Er is in Polen van alles gaande rond de affaire van het aftreden van bisschop Wielgus als aartsbisschop van Warschau. De vraag rijst hoe het is om als christen te leven en te functioneren in een dictatuur.De verleiding om samen te werken met de dictatuur is groot. Het geeft voordelen om aan de kant van de machthebber te staan, en dat is dan ook nogal eens het motief.
De geheime dienst zocht de mensen die benaderd werden zorgvuldig uit. Deze mensen werden onder druk gezet en bedreigd. Onlangs was er nog een zaak in Polen waarbij iemand zijn collega’s op het werk bekende dat hij voor de geheime dienst gewerkt had. Hij was bedreigd: als hij niet mee zou werken, zouden hij en zijn gezin kapotgemaakt worden. Hij werd enorm onder druk gezet en wilde niet dat zijn kinderen en vrouw erge dingen zouden overkomen, daardoor gaf hij uiteindelijk toe. Deze man moet onbeschrijflijk zware jaren hebben gehad. In zo’n geval moeten we zeer voorzichtig zijn met ons oordeel.
Er zijn natuurlijk verschillende vormen van samenwerken. In het communistische Polen kwam het vaak voor dat iemand die een reis naar het buitenland wilde maken een gesprek had met iemand van de geheime dienst en zich loyaal moest verklaren en dat met een handtekening moest bevestigen. Zonder een dergelijke handtekening kreeg je geen paspoort. Betekent dit dat zo iemand collaboreerde met de dictatuur? Het is echter wat anders om ook daadwerkelijk familie of kennissen aan te geven, wetend welke consequenties dat voor hen kan hebben.

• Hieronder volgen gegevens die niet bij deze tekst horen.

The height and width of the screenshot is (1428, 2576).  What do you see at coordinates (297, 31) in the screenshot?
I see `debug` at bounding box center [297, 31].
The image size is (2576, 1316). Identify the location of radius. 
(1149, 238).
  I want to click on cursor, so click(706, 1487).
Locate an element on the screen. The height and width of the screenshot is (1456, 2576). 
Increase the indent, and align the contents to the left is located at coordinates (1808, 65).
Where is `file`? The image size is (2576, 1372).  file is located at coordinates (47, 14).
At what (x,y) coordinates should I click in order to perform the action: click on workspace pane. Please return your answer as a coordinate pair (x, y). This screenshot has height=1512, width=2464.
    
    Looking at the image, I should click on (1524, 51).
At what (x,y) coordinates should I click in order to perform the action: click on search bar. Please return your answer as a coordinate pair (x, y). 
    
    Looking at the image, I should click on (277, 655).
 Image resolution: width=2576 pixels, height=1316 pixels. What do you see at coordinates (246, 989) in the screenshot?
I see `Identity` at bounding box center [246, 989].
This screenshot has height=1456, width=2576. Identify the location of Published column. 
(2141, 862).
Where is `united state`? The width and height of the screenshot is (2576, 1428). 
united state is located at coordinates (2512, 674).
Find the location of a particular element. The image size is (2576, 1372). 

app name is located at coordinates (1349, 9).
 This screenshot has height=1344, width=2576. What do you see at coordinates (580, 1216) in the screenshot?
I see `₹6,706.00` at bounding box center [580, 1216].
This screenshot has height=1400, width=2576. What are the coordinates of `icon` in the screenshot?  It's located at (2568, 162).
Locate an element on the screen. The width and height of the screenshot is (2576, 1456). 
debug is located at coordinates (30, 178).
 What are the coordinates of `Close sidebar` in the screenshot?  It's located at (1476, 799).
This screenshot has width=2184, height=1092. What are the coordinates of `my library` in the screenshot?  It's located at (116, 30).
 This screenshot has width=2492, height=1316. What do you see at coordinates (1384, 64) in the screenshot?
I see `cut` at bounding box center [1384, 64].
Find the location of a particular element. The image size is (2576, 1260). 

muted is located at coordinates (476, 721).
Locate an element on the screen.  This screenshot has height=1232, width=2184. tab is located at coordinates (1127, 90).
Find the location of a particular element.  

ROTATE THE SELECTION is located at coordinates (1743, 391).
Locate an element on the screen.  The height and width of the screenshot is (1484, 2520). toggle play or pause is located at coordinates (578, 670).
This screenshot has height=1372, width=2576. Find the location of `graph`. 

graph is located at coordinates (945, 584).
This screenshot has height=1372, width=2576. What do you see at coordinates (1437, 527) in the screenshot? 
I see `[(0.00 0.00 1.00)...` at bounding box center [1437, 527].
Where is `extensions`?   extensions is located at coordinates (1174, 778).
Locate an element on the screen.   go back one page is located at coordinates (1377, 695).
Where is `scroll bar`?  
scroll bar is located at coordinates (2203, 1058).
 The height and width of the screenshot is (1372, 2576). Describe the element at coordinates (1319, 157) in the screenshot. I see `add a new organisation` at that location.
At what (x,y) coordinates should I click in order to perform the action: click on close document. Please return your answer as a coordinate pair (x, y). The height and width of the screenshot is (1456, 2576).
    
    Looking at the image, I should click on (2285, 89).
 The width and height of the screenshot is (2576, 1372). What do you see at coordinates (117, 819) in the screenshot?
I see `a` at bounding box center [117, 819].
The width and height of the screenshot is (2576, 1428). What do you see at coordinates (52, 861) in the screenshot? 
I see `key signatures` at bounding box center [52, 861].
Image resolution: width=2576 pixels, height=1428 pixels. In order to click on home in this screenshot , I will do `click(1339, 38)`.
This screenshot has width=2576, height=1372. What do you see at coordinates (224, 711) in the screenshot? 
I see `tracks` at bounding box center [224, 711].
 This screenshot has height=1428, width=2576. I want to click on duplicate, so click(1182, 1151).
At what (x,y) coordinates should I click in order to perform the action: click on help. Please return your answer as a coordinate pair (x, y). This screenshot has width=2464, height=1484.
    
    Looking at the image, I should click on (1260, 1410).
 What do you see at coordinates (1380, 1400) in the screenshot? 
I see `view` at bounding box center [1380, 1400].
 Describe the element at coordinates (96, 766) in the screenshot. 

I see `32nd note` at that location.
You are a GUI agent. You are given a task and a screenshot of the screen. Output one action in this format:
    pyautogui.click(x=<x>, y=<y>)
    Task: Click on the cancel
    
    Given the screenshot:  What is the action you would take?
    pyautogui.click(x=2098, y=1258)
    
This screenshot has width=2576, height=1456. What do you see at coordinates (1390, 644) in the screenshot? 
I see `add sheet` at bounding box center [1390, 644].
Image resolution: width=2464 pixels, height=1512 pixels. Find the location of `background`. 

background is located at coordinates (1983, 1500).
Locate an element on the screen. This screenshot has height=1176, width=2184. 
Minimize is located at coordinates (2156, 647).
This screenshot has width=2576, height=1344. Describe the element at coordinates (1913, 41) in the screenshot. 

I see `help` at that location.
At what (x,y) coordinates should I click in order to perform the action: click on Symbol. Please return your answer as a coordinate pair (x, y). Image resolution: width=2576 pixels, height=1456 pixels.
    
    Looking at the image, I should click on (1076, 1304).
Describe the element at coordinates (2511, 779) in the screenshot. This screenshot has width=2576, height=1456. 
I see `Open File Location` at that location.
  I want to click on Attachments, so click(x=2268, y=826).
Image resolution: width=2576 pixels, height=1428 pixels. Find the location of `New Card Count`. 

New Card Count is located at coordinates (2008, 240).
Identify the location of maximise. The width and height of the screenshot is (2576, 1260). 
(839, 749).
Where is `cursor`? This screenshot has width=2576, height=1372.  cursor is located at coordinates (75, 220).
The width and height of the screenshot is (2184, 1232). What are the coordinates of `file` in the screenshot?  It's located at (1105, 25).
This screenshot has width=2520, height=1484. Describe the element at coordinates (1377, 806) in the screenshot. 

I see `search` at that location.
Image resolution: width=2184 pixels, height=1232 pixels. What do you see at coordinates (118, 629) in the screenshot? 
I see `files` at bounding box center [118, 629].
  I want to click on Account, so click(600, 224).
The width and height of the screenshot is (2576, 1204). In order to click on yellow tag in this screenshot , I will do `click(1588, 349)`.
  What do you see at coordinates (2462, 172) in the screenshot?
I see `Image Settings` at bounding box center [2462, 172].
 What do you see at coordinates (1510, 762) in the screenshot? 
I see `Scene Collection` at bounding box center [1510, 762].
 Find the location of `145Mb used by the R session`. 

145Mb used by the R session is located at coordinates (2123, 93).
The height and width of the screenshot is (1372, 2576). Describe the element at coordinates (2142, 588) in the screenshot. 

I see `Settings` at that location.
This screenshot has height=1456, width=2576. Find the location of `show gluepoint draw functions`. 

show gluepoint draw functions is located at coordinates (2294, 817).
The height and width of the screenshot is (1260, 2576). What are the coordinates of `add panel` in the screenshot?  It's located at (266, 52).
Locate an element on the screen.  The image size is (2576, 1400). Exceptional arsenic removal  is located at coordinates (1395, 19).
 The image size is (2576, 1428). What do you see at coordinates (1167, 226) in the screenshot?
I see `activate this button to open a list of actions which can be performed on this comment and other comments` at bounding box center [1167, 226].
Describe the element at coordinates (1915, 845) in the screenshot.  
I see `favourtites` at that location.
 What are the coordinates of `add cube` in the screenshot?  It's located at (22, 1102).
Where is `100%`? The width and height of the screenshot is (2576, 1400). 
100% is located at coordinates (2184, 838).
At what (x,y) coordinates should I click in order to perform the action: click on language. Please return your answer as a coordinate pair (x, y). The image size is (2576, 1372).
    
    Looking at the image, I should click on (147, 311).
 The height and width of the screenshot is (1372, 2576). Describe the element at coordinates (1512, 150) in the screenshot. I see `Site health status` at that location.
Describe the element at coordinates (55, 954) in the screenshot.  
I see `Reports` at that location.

Het is ondertussen duidelijk geworden dat bisschop Wielgus niet onder druk gezet is om samen te werken met de geheime dienst. Hij heeft bewust en vrijwillig samengewerkt met de geheime dienst en daartoe zelfs speciale cursussen voor geheime agenten gevolgd. Hij had daar persoonlijk voordeel van (onder andere de mogelijkheid tot studie in het buitenland). We kunnen niet anders dan dit veroordelen, zeker als we denken aan al die christenen die in Polen en andere landen daadwerkelijk op een of andere wijze geleden hebben onder de communistische dictatuur.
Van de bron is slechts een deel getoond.